To tackle this problem, we need to apply some fundamental principles of electrostatics and mechanics. We will analyze the forces acting on the rod of the electrometer when it is deflected at an angle \( a \). The goal is to derive an expression for the electric charge based on the given parameters and assumptions.
Understanding the Forces at Play
When the rod is deflected, it experiences a couple of forces: the gravitational force acting downward and the electrostatic force due to the electric charge acting horizontally. Let’s break down these forces for clarity.
- Gravitational Force (Fg): This force acts downward and can be calculated using the formula:
Fg = m * g
where \( m \) is the mass of the rod and \( g \) is the acceleration due to gravity (approximately \( 9.81 \, \text{m/s}^2 \)).
- Electrostatic Force (Fe): The horizontal force due to the electric charge can be expressed using Coulomb's law, which states that the force between two point charges is given by:
Fe = k * (q1 * q2) / r^2
In our scenario, we can consider charges concentrated at point A on the rod and point B on the bar. The exact expression for the electrostatic force will depend on the charges and their distance apart.
Setting Up the Equilibrium Condition
At the equilibrium position when the rod is deflected at angle \( a \), the net torque about the pivot point (point A) must be zero.
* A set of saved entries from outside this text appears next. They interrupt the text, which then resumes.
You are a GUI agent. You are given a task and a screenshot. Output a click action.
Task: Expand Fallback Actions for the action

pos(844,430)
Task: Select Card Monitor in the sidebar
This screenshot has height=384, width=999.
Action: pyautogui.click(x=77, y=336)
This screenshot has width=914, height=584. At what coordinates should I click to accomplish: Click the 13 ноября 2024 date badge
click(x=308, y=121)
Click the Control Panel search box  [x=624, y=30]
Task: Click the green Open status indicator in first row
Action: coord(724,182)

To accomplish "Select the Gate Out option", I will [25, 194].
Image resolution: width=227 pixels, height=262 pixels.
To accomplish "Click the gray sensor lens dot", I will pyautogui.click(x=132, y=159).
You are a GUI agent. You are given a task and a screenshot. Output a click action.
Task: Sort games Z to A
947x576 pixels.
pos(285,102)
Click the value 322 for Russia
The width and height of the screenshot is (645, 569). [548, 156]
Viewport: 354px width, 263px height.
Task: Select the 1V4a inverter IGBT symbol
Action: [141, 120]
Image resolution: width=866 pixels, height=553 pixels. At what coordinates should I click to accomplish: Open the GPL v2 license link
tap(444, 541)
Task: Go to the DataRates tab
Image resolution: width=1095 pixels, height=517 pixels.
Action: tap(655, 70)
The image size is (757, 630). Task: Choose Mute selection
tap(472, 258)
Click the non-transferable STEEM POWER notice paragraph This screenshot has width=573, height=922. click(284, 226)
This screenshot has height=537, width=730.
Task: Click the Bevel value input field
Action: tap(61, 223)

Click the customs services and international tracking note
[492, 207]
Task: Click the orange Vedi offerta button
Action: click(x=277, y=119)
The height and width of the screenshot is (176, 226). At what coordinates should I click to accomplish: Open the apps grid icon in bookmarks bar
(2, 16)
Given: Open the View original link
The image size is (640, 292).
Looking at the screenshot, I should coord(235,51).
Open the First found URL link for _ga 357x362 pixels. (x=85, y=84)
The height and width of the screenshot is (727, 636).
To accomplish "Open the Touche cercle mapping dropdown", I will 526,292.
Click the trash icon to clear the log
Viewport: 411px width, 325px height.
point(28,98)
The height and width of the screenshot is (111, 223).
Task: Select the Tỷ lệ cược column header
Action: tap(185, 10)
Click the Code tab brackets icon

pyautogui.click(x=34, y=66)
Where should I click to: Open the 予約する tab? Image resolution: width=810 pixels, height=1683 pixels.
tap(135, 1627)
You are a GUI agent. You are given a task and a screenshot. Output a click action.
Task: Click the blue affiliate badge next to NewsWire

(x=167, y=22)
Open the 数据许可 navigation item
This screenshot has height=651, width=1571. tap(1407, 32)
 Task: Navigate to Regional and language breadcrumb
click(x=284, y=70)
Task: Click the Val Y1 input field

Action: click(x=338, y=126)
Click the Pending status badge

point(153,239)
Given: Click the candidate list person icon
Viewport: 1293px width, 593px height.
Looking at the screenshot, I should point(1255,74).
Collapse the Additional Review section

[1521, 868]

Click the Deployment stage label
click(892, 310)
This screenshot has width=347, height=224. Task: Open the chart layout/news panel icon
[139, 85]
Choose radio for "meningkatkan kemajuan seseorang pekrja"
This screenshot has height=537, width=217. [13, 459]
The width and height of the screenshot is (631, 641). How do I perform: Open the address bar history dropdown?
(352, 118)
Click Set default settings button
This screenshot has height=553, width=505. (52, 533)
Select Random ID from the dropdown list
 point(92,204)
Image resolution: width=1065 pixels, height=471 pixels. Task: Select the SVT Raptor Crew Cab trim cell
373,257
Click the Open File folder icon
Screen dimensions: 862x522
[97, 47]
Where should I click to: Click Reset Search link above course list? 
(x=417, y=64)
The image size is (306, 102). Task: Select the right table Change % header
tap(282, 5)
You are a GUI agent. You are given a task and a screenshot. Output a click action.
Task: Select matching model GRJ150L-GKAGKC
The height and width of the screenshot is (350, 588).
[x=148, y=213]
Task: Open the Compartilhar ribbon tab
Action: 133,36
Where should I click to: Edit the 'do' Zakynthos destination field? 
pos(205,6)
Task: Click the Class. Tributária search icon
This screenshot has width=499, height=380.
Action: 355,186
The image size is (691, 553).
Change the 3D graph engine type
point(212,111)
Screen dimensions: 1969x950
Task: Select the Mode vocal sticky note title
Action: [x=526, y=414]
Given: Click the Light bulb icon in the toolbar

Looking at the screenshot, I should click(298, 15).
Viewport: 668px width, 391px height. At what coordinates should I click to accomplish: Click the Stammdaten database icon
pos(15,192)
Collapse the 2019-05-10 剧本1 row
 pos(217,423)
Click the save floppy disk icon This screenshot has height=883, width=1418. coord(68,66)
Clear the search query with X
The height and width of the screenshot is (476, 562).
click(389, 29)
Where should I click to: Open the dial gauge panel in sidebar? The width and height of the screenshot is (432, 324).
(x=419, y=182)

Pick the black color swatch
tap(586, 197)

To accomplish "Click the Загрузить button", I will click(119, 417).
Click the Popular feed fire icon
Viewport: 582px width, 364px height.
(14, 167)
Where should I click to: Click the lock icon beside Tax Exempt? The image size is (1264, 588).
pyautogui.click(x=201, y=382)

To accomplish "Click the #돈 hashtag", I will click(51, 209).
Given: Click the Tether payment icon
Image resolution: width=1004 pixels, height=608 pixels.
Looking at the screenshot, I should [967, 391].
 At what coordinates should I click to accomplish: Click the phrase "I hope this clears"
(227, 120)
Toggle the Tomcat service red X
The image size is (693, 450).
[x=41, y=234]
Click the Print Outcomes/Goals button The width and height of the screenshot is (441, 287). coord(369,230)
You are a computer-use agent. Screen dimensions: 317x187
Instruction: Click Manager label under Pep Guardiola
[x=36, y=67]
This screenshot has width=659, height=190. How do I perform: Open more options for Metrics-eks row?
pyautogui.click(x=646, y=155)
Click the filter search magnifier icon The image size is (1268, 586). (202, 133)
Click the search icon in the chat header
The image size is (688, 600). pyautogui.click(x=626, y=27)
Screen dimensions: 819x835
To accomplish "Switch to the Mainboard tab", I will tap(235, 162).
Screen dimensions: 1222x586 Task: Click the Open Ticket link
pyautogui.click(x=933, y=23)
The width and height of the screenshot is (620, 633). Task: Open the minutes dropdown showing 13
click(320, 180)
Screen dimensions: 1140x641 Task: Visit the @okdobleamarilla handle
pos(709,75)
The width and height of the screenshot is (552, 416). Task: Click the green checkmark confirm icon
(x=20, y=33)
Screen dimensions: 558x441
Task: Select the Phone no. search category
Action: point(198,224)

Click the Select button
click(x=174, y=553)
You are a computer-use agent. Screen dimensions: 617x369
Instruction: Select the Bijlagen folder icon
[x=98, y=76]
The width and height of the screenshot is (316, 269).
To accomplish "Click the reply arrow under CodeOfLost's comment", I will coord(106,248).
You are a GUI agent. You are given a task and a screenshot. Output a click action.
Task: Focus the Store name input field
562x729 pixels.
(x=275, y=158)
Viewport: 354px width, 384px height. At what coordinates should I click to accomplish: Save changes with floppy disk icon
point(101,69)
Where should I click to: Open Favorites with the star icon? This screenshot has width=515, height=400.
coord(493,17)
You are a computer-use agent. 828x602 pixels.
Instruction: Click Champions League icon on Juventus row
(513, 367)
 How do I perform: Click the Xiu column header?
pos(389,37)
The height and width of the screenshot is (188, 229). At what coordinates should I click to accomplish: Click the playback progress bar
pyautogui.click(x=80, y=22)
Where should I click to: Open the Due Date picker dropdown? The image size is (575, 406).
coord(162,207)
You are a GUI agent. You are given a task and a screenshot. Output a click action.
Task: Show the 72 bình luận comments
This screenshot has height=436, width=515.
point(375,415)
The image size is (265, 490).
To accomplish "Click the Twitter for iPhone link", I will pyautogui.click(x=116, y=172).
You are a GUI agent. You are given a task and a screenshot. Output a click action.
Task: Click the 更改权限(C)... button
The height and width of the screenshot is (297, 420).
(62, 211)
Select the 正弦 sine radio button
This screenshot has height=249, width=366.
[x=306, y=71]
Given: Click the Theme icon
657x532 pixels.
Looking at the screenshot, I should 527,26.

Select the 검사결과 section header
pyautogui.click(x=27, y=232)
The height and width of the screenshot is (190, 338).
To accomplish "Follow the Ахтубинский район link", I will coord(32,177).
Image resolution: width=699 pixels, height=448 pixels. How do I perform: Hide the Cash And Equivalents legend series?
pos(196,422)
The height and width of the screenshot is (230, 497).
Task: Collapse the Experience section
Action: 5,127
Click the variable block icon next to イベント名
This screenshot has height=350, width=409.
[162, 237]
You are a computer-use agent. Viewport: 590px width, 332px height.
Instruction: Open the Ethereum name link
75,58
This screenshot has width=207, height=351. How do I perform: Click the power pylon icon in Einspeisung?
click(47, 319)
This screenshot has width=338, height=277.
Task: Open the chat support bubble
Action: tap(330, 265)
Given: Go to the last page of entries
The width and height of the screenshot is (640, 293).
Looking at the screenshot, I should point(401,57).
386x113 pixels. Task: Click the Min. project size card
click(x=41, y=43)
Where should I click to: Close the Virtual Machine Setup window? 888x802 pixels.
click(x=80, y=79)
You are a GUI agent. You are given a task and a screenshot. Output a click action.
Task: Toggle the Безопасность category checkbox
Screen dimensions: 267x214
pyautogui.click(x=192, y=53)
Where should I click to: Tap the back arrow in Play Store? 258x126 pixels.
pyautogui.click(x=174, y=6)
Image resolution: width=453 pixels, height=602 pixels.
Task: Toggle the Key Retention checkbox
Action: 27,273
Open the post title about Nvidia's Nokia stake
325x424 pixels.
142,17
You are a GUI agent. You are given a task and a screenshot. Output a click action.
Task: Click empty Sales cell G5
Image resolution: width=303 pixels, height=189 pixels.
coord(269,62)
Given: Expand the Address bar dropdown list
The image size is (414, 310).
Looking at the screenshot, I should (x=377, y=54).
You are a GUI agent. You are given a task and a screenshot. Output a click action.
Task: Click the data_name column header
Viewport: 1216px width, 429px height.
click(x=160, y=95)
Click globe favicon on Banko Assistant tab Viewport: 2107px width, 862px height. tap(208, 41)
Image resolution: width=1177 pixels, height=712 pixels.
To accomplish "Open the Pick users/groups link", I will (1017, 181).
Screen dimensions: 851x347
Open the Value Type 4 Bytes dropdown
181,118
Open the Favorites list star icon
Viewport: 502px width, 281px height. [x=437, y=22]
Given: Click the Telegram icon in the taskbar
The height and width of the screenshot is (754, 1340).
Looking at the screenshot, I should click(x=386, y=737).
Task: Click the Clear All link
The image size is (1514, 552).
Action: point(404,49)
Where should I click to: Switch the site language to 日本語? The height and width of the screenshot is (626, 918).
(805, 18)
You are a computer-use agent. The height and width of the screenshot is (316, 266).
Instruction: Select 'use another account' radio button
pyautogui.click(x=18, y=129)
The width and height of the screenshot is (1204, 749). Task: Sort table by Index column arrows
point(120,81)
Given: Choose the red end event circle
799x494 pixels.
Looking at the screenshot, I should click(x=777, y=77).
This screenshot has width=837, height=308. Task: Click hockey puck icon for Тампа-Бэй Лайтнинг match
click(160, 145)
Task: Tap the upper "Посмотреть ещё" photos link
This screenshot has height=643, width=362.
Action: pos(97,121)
The torque due to the gravitational force and the electrostatic force must balance each other out.
- Torque due to Gravitational Force (τg): This is calculated as:
τg = Fg * (l/2) * sin(a)
Here, \( l/2 \) is the distance from point A to the center of mass of the rod, and \( sin(a) \) represents the vertical component of the force acting on the rod.
- Torque due to Electrostatic Force (τe): This can be represented as:
τe = Fe * (l) * sin(a)
where \( l \) is the full length of the rod.
Equating the Torques
Setting the two torques equal gives us:
Fg * (l/2) * sin(a) = Fe * l * sin(a)
We can simplify this equation by canceling \( sin(a) \) (assuming \( a \) is not zero) and rearranging:
Fg * (1/2) = Fe
Substituting the expressions for \( Fg \) and \( Fe \), we get:
(m * g) * (1/2) = k * (q1 * q2) / r^2
Calculating the Charge
Now, assuming the charges on the rod and bar are equal (let's denote them both as \( q \)), the equation simplifies to:
(m * g) / 2 = k * (q^2) / r^2
Rearranging for \( q \), we find:
q^2 = (m * g * r^2) / (2 * k)
Taking the square root yields:
q = sqrt((m * g * r^2) / (2 * k))
Final Thoughts
This equation tells us how to calculate the charge \( q \) on the electrometer based on its mass \( m \), the gravitational acceleration \( g \), the distance \( r \) between the charges, and the electrostatic constant \( k \). By plugging in the known values, you can determine the charge when the rod is deflected at angle \( a \).